----- Source material -----

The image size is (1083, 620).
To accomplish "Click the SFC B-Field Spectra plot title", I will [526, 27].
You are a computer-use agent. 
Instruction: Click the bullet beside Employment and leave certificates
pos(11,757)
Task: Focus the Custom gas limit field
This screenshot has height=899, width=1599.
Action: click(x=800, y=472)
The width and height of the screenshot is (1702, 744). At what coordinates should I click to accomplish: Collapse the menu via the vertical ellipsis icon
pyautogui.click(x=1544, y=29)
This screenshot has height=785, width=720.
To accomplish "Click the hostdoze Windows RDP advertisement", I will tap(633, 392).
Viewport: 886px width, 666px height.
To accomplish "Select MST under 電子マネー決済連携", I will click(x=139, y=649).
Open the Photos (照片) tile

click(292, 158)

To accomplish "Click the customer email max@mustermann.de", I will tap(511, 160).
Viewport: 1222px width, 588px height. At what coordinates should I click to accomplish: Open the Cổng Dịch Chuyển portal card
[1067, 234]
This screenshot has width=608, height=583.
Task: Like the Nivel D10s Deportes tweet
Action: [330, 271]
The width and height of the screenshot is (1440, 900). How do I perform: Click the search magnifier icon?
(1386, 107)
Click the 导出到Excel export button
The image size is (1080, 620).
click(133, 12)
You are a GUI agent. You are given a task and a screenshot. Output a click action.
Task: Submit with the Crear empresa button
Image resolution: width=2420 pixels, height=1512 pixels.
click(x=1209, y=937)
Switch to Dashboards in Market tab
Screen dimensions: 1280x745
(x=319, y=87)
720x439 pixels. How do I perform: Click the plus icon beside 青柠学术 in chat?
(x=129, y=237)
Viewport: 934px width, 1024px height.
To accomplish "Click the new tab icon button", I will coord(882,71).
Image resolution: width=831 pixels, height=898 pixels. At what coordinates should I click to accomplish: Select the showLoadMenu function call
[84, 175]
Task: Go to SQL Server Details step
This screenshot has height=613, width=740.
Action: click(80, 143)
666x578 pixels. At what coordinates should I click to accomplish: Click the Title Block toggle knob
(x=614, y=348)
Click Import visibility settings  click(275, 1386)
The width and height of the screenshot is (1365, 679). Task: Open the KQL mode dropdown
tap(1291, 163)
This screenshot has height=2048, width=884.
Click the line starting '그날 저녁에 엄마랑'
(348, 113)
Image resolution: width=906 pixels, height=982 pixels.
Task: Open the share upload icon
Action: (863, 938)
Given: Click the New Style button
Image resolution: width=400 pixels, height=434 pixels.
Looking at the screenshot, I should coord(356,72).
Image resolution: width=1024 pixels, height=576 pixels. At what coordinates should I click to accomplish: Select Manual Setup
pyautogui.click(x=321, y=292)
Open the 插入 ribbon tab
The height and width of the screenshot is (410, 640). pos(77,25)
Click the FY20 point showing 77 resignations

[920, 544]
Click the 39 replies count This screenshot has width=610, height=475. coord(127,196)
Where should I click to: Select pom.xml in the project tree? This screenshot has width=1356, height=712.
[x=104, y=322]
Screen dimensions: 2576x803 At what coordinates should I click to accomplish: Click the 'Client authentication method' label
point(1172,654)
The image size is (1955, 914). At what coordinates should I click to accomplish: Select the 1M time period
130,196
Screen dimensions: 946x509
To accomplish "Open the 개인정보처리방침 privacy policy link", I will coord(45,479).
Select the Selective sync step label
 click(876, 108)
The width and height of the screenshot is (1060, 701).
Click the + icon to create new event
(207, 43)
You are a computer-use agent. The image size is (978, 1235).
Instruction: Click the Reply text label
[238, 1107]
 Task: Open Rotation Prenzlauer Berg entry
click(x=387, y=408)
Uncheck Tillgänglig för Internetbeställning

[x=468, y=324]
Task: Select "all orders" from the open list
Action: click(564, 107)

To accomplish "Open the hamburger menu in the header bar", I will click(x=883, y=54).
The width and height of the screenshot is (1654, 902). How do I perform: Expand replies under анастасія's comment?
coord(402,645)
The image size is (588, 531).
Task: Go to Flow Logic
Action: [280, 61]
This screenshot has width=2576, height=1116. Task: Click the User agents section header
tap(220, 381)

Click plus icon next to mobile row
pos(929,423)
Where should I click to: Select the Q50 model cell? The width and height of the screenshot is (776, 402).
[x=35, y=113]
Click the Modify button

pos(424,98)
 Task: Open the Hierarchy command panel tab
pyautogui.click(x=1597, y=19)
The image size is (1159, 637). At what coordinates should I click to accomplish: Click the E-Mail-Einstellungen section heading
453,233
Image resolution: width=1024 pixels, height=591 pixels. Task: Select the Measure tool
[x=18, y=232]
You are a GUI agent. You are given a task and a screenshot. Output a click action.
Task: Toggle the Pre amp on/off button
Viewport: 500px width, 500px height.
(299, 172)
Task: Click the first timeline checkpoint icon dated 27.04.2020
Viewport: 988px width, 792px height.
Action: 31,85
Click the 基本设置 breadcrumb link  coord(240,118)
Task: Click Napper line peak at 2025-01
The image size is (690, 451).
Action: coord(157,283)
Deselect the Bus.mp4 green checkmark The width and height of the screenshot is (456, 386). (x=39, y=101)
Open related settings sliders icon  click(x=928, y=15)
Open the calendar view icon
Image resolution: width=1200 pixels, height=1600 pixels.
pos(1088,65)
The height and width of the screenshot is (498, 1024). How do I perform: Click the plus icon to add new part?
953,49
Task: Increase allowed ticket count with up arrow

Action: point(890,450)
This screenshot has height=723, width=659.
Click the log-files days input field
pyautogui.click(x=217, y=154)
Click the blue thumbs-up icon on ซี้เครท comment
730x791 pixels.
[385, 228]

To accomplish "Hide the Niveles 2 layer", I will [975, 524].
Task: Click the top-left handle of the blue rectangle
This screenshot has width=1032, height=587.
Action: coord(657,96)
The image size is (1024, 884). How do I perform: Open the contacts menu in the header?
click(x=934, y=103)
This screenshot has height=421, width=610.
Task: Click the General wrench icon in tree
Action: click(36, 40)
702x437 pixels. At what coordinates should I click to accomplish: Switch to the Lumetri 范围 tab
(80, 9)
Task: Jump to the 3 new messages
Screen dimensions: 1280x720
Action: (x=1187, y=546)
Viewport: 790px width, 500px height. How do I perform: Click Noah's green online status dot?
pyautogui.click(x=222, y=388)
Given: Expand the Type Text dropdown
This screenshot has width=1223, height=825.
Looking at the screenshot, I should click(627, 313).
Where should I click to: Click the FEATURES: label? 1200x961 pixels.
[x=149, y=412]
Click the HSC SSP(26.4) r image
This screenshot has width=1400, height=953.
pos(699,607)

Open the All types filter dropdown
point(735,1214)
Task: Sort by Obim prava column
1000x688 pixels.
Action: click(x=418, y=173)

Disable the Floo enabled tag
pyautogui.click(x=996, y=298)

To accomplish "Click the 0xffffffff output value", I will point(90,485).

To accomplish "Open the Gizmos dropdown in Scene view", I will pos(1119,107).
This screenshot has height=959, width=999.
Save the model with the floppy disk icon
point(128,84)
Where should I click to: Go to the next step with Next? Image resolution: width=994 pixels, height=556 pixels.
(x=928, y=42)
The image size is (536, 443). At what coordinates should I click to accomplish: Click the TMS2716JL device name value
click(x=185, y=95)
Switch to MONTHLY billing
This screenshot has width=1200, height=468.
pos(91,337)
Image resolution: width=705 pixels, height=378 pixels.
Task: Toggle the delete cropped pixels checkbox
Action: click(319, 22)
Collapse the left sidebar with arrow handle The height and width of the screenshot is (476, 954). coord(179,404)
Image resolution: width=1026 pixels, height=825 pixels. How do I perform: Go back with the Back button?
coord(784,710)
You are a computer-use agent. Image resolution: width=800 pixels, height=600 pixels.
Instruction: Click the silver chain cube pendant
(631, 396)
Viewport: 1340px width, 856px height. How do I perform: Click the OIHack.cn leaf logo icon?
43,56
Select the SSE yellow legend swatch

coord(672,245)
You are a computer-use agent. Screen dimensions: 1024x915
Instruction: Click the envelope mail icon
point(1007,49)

-----

Task to complete: I need every line of the data that has the word "handle"; please list them.

Answer to the exercise:
Task: Click the top-left handle of the blue rectangle
Collapse the left sidebar with arrow handle The height and width of the screenshot is (476, 954). coord(179,404)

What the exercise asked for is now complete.